How to complete this task: Please give the number of lines in the material below that contain "height", and provide nothing besides that number.

Data supplied:
BEGIN

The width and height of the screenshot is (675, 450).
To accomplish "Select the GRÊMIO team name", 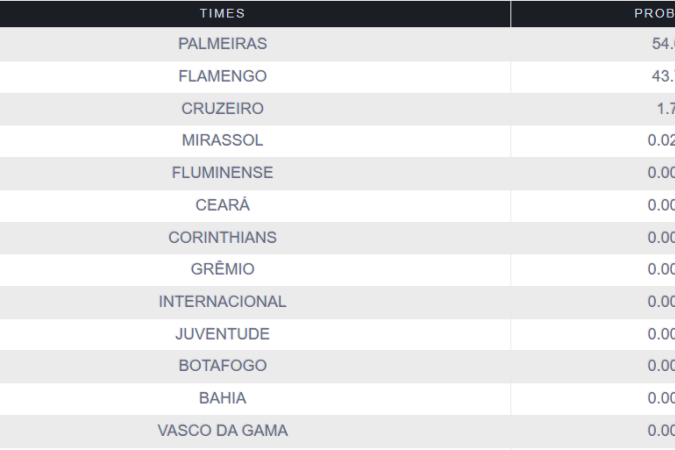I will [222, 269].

END
BEGIN

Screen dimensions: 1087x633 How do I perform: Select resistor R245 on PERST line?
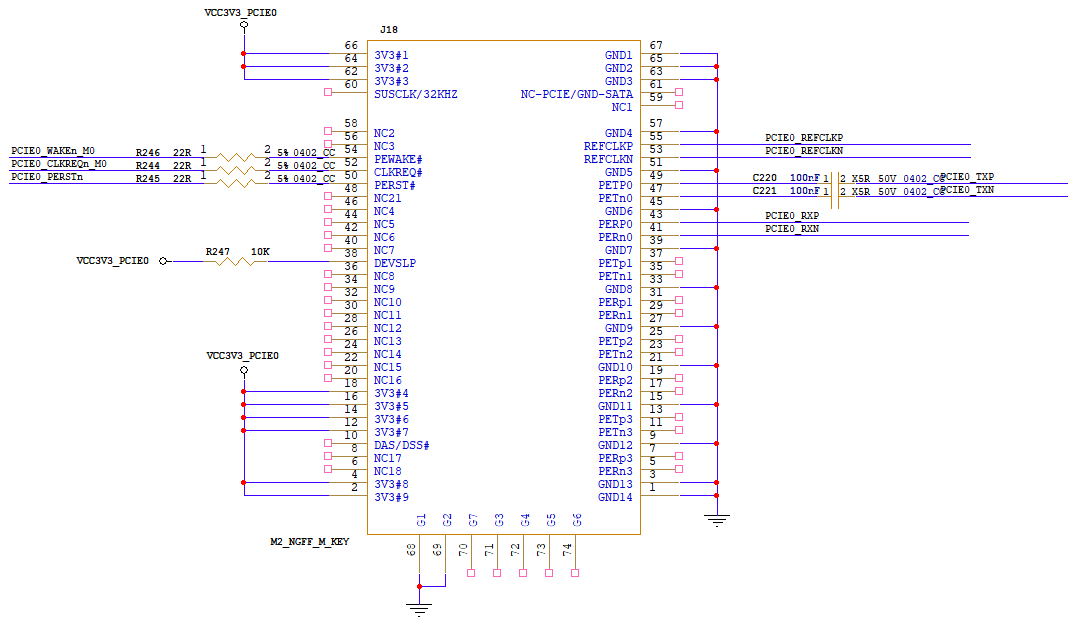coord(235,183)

END
BEGIN

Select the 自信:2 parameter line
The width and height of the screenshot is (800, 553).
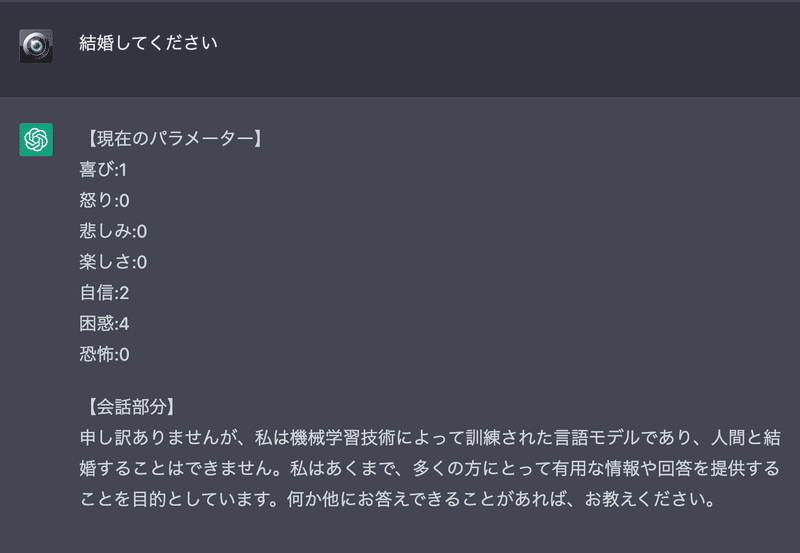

END

Problem solution: 2